___ Data section ___

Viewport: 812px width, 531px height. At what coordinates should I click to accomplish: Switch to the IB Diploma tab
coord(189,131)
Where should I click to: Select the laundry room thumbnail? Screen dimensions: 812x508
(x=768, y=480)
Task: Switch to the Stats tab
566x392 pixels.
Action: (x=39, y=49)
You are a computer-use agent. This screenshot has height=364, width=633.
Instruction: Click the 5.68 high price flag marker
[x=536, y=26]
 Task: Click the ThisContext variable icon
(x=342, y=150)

___
___ Data section ___

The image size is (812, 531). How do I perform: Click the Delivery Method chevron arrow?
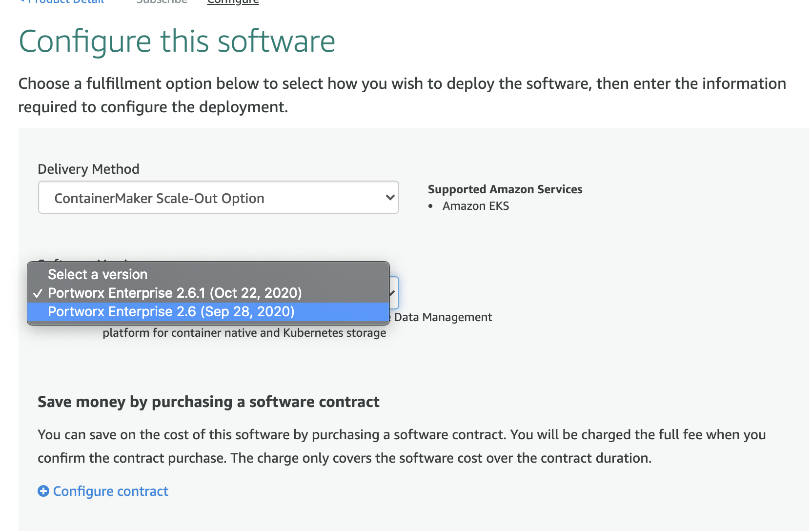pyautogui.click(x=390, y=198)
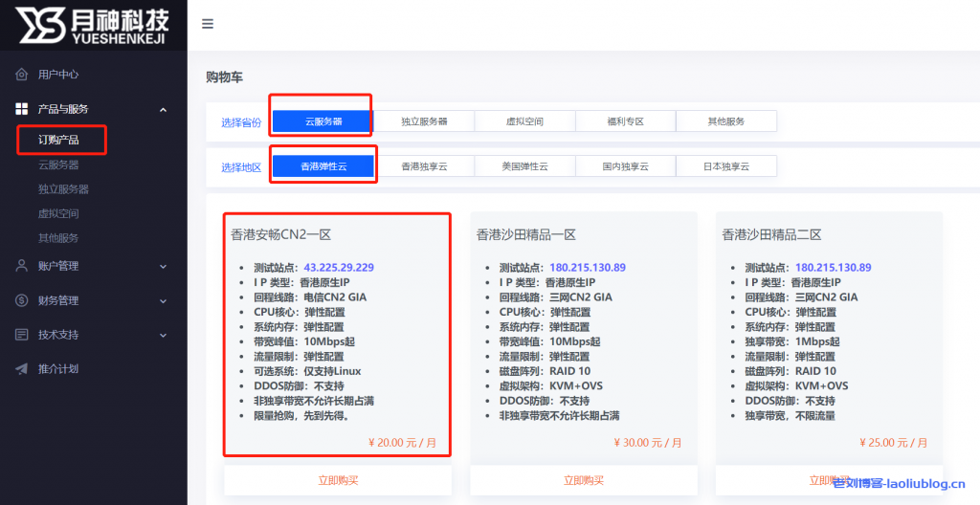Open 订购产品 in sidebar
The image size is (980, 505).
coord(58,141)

___

● Work instructions: Lines to set down from above: the line with "Viewport: 812px width, 531px", the line with "You are a computer-use", and every line between, each exactly as written.

● Answer below:
Viewport: 812px width, 531px height. At what coordinates should I click to accomplish: Switch to the IB Diploma tab
coord(189,131)
Where should I click to: Select the laundry room thumbnail? Screen dimensions: 812x508
(x=768, y=480)
Task: Switch to the Stats tab
566x392 pixels.
Action: (x=39, y=49)
You are a computer-use agent. This screenshot has height=364, width=633.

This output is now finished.